John Lockett, 17, was on the witness stand for a second day in the trial of Del City police Capt. Randy Harrison, 48, who is charged with first-degree manslaughter in the March 14, 2012, death of Dane Scott Jr. Harrison, a 23-year veteran of the police department in Del City, located southeast of Oklahoma City, has pleaded not guilty and faces a minimum of four years and a maximum of life in prison if convicted.

Harrison had previously arrested Scott on drug violations, and prosecutors say he seemed obsessed with the teen. A police affidavit says Scott posed no threat of death or great bodily harm when he was shot in the back, but the defense says Harrison’s use of deadly force was justified because of Scott’s actions before the shooting.

Lockett said Scott was running from Harrison when the officer opened fire. “He had his hands up like this,” Lockett said, holding his hands up over his head. “He put his hands up like he surrendered.”

Prosecutors say Harrison fired four bullets, one of which went through both of Scott’s lungs and pierced his aorta.

Harrison had tried to pull over a car Scott was driving when the teen led Harrison on a high-speed chase. Lockett, who was in the car, testified Tuesday that Scott tried to hide marijuana and a gun he had. The car eventually crashed into a tractor-trailer.

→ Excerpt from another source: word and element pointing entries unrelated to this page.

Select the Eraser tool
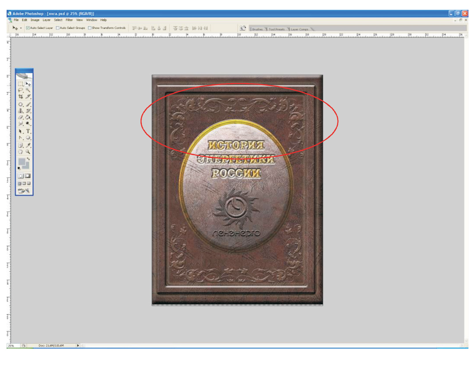470x367 pixels. [x=20, y=117]
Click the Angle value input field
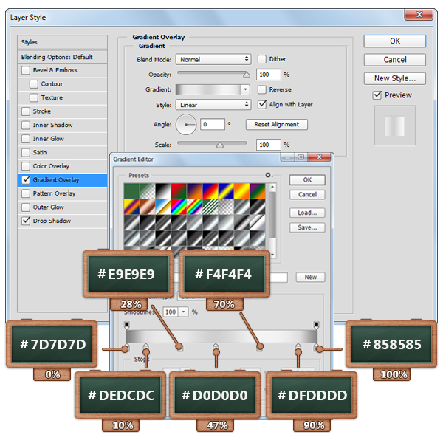Image resolution: width=443 pixels, height=443 pixels. coord(213,125)
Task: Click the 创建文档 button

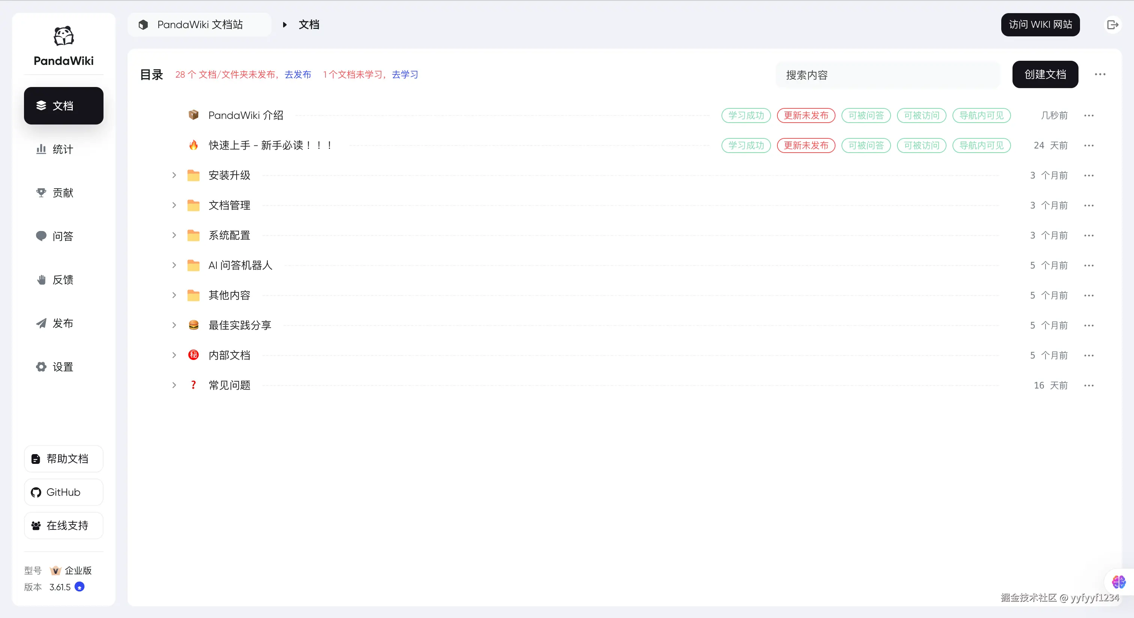Action: [1045, 74]
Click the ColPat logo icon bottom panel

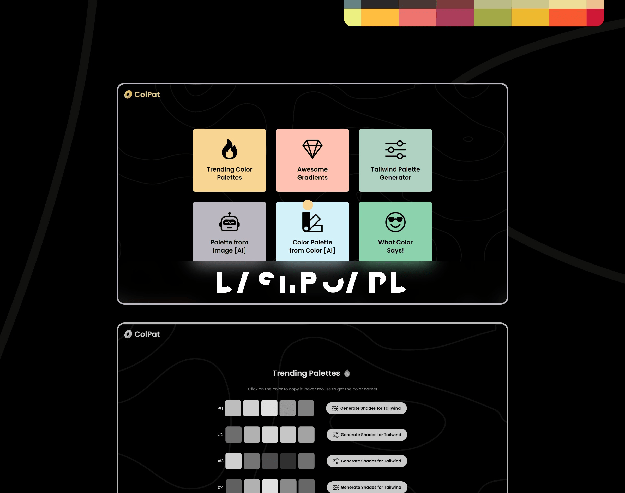128,334
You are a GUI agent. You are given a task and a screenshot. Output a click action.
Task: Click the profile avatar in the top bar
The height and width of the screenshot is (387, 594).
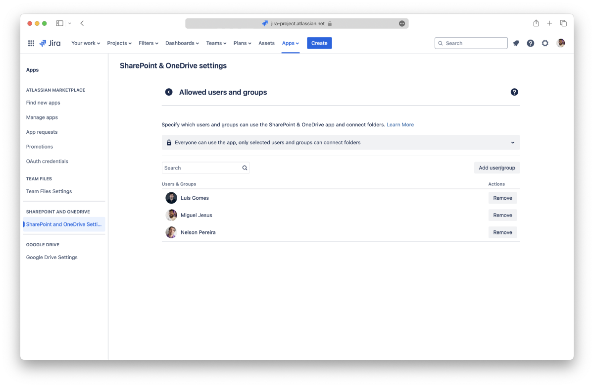560,43
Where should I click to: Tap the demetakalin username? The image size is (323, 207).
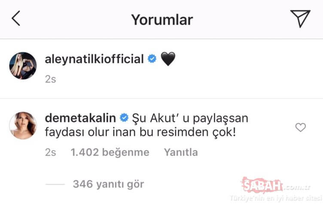pyautogui.click(x=80, y=118)
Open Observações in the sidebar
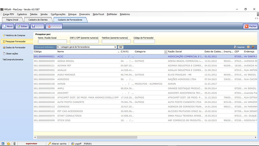Image resolution: width=259 pixels, height=146 pixels. pyautogui.click(x=12, y=54)
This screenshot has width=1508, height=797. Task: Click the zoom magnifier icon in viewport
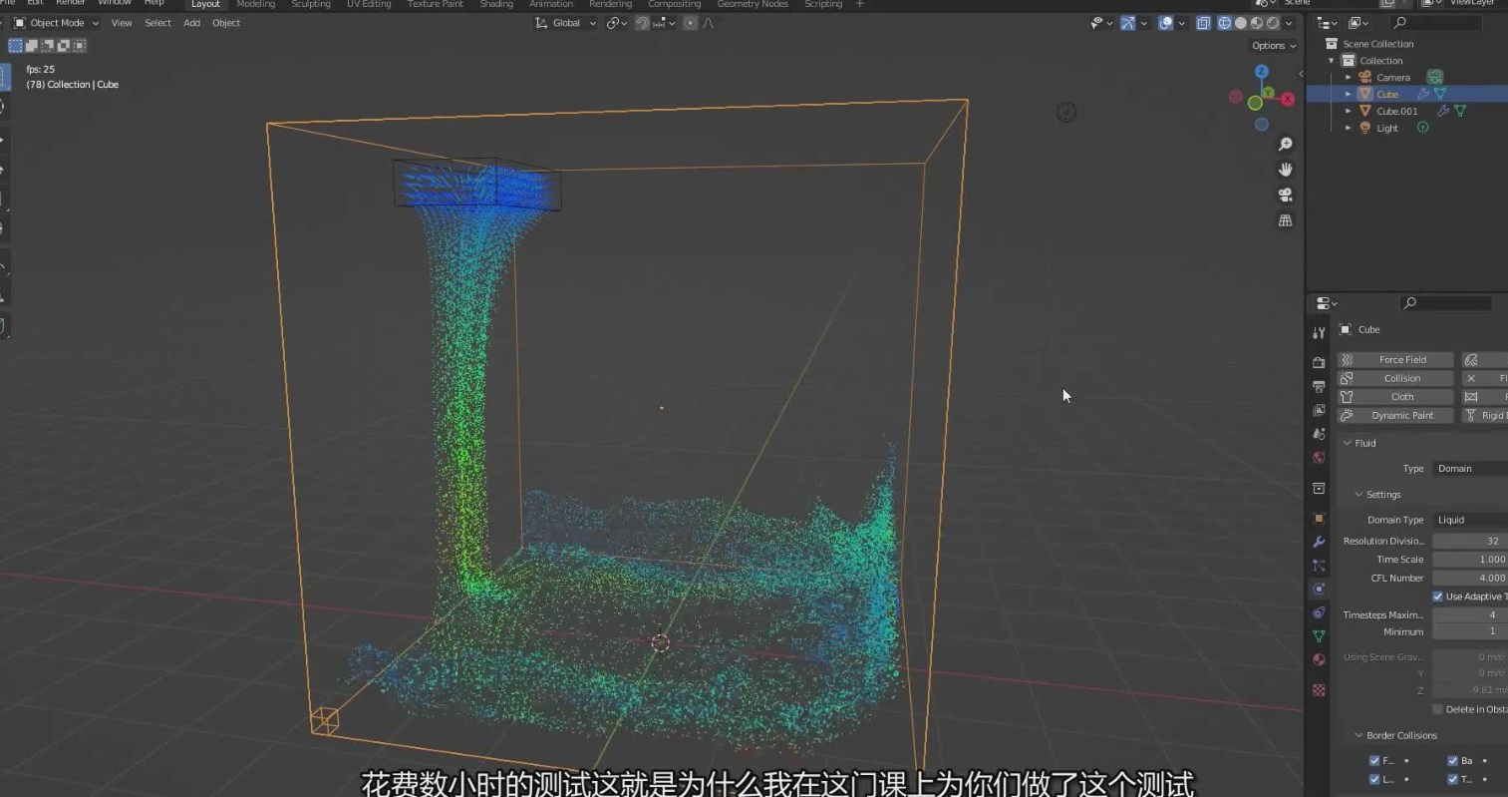click(1285, 145)
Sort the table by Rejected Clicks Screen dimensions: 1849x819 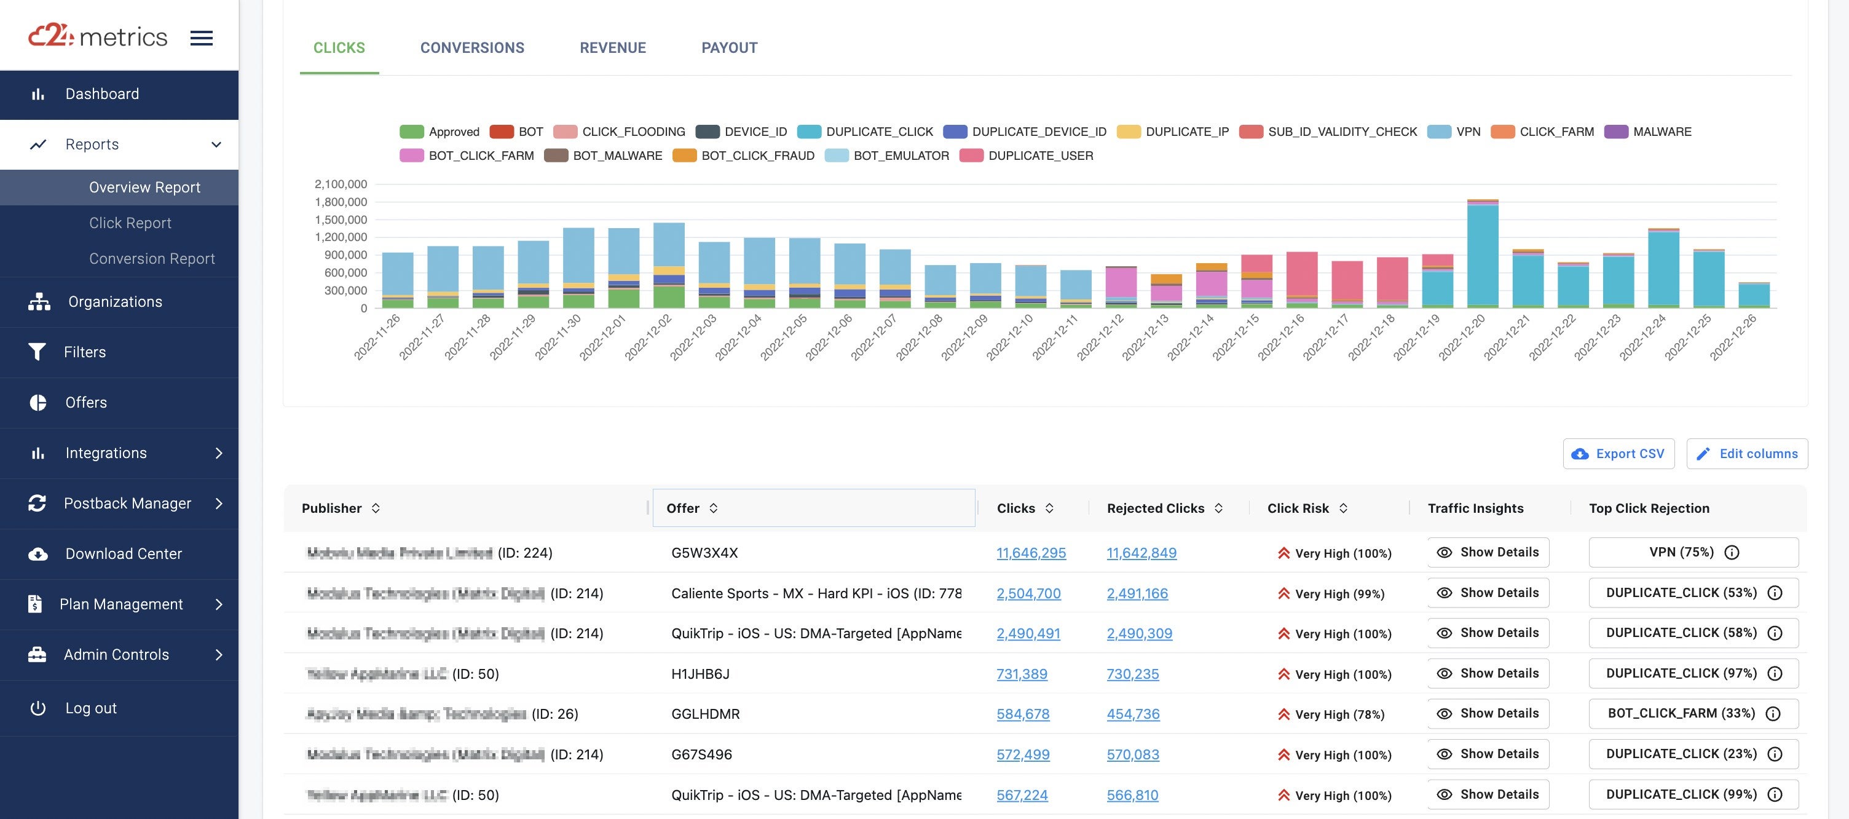pyautogui.click(x=1218, y=507)

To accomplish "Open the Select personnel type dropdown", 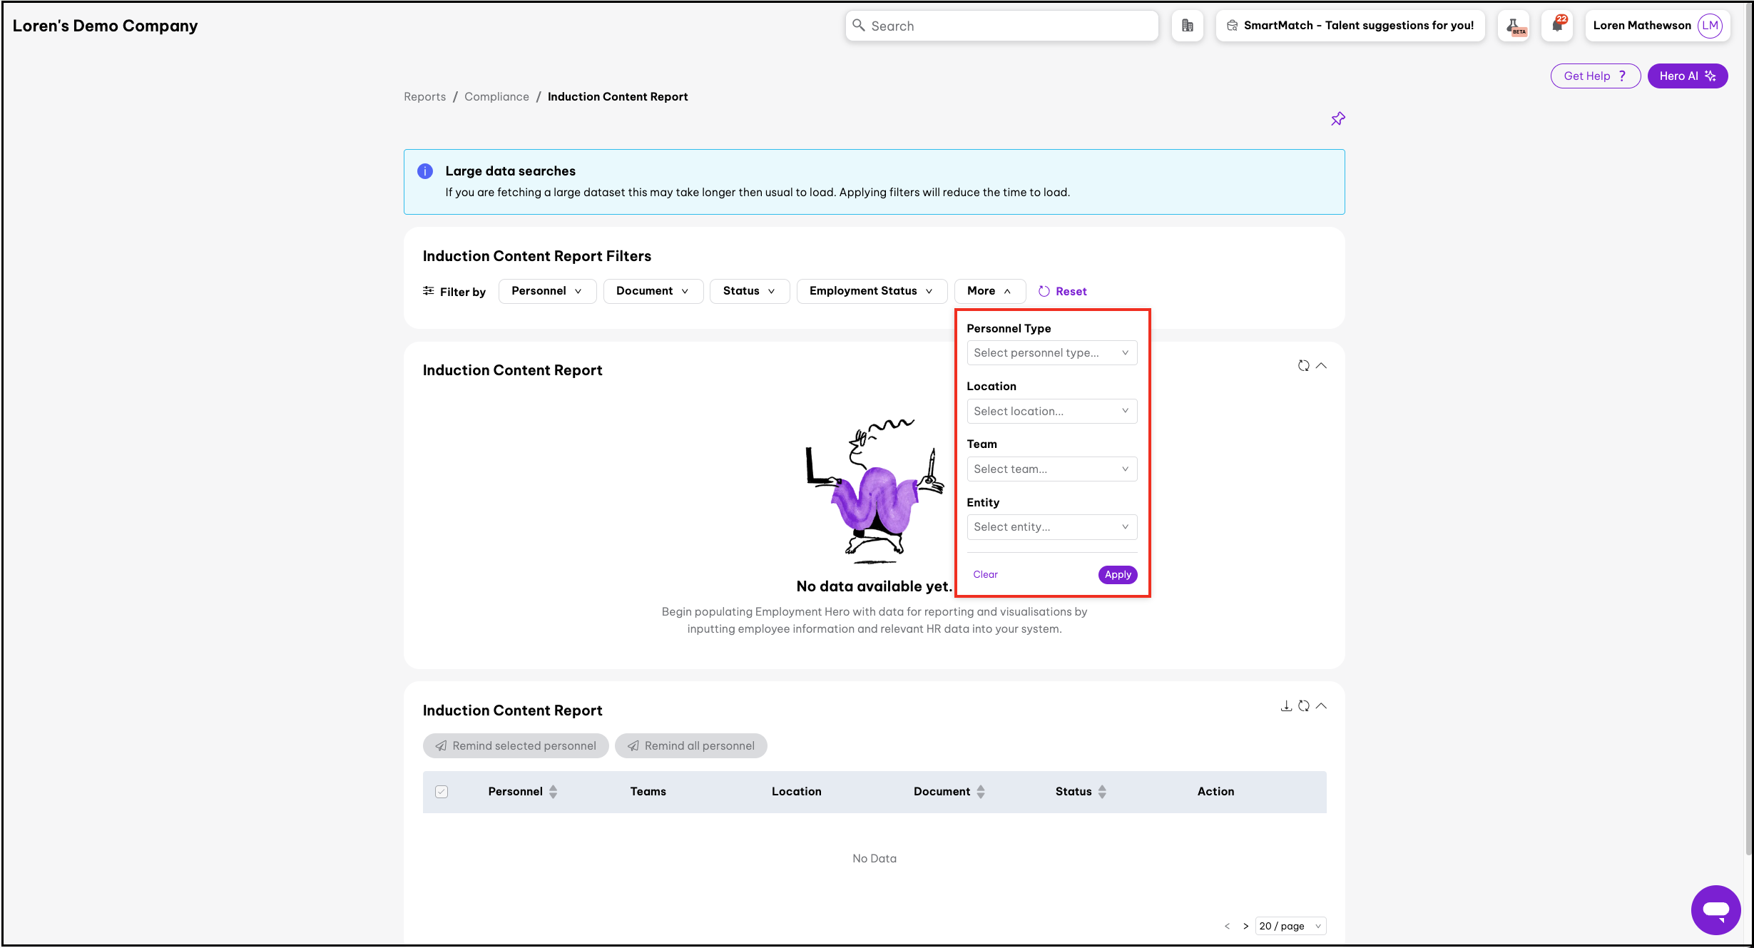I will [1051, 352].
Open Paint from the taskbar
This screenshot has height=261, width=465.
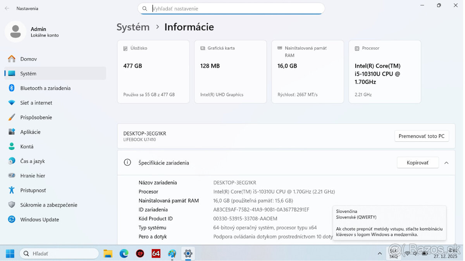coord(172,254)
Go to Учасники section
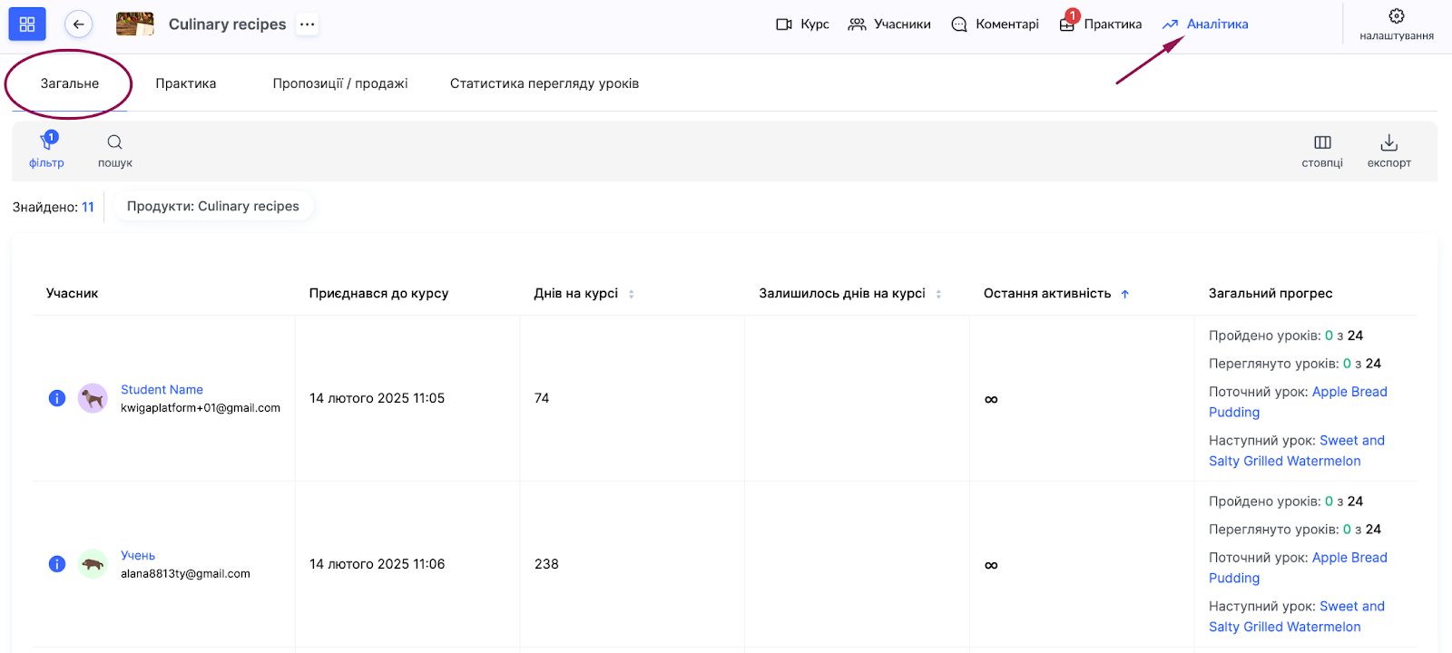This screenshot has height=653, width=1452. coord(889,24)
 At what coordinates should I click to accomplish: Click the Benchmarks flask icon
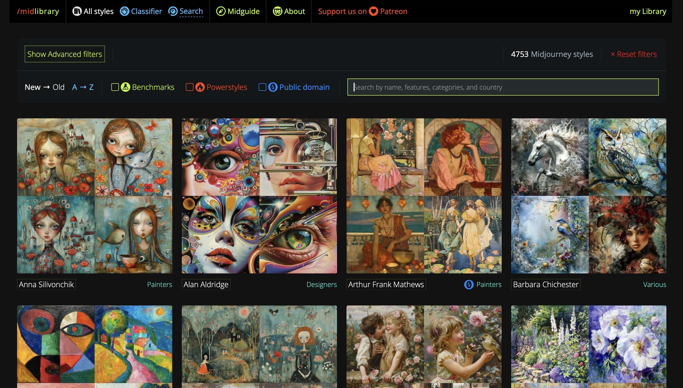[x=125, y=87]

After the collision, Scott and Harrison scuffled on the ground before Scott wriggled free, Lockett said. Authorities have said that during that scuffle, Harrison took a handgun from Scott and the teen was not armed when he was shot.

Another witness, Eric Thomason, 48, of Oklahoma City, testified that Harrison appeared to be fighting for his life as he struggled to disarm Scott. But Thomason said the teen did not appear to be a threat to Harrison or another officer nearby when the shooting happened.

“I never felt him as a threat to me,” Thomason said.

Thomason, who was with a co-worker in a pickup truck that pulled up to an intersection where the struggle was taking place, said that when the two were wrestling on the ground, he thought Scott was trying to shoot the officer. “I was looking down the barrel of the gun they were fighting over,” he said.

But Harrison was able to knock the handgun from Scott’s hand before Scott broke free, Thomason said. Scott started running away from the officer and toward the pickup, Thomason said. He said he got out of the truck and tried to grab Scott as he ran by. Scott slipped his grasp and attempted to climb over a fence before he was shot and fell to the ground.

Thomason said he was frightened by the gunfire.

“The gun was being pointed in my direction,” Thomason said. “I felt like I was in the line of fire.”

After Harrison was charged last year, his attorney said prosecutors’ decision was made in part to prevent the kind of racial discord that erupted after high-profile shootings in Florida and Tulsa. Scott was black; Harrison is white.

Scott was shot a few weeks after the death of Trayvon Martin, the black teen who was unarmed when he was shot in Florida by a neighborhood watch volunteer. And Harrison was charged within weeks of the arrests of two white men accused of fatally shooting three black people in Tulsa during a shooting spree that investigators described as racially motivated.